I and two other C/M's, Anatole Basil Kowalchuk and Donald E. Brown,
made the first postwar maiden voyage and stayed with the America for 4
mos. making a number of round trips - NY, Cobh, Southampton, LeHavre. It
was the experience of my lifetime at the age of nineteen. Our duties were
confined to the bridge and environs and we had little or nothing to do
with the passengers. Our quarters were on the bridge deck and we ate in
the officers mess. Mostly we stood bridge watch which, for me, was 12-4,
ran messages and learned as much as we could about the duties of a deck
officer. At times intimidating, but always exciting and fun. This was my
second year in the cadet corps and I had spent the first part of my sea
year aboard the S.S. Australia Victory, a cargo ship so the America was
quite a contrast.
Of many memories one in particular stands out and is probably worth
repeating because it is perhaps humorous, though at the time it was, to
me, humiliating: one of my duties when on watch was to escort the ship's
pilot to the sideport where he boarded the pilot boat after we had left
Southampton. The usual path was from the bridge to an adjacent elevator,
down several decks, then aft to the side port. For reasons unknown, on
this occasion I thought I had a better and more direct route to save time.

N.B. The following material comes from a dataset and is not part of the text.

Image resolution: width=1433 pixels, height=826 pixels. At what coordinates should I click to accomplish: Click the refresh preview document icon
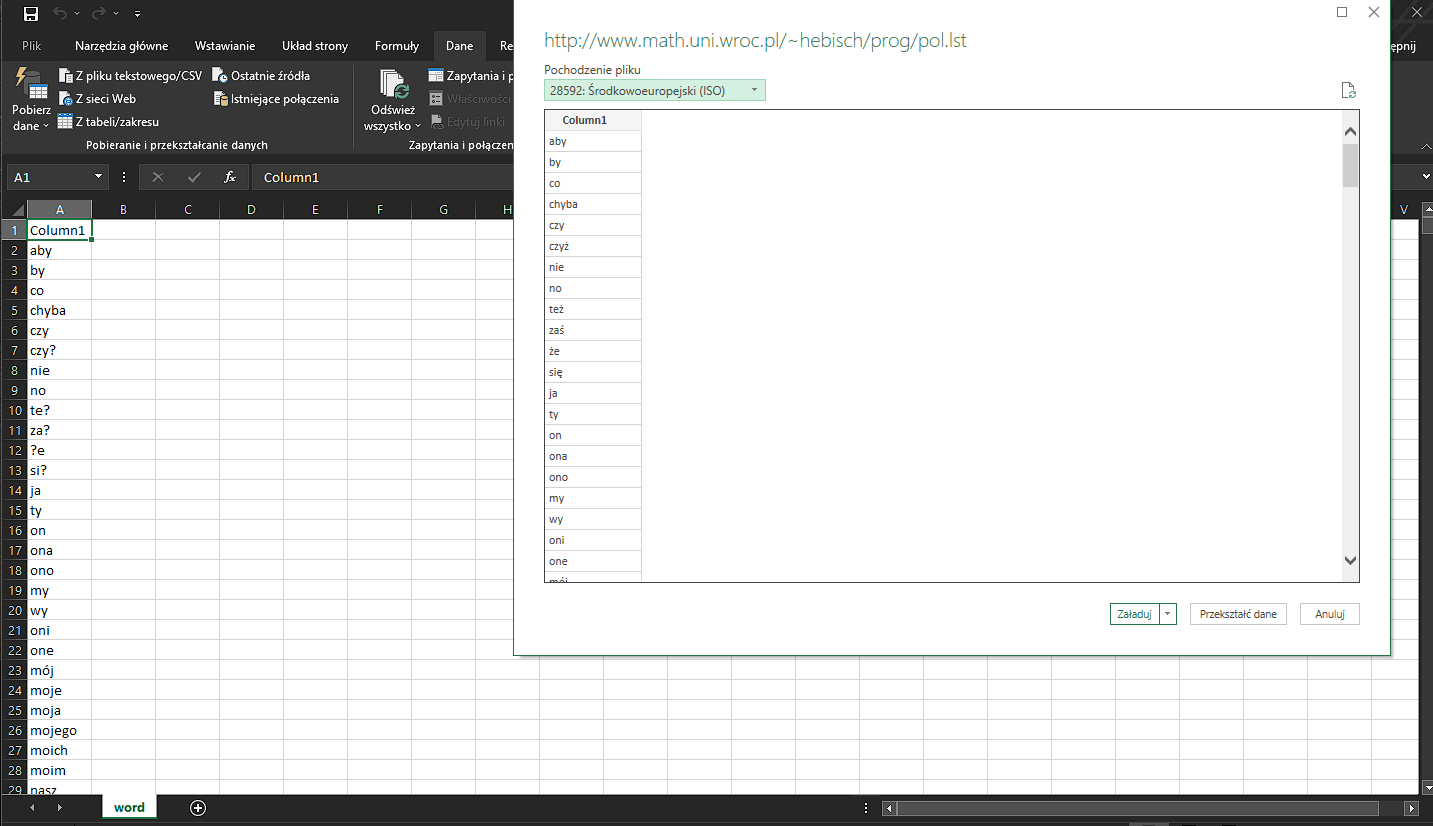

So I took this old sea captain (he looked like Winston Churchill) directly
aft on the boat deck and then down an elevator there which opened into a
passenger space. Only one problem. The doors between the passenger space
and the crew space which we had to use to get to the port as gated and
locked. Since I was not all that familiar with that part of the ship as to
be able to find a way around the blockage, I decided to retreat back the
way we had come and resort to the more familiar route. Of course, by this
time the pilot was huffing and puffing and furious.
Well, we finally got there after the ship had been dead in the water for
God knows how long. When I got back to the bridge, Commodore Harry
Manning, was furious, too.
The aftermath is a blank, thankfully!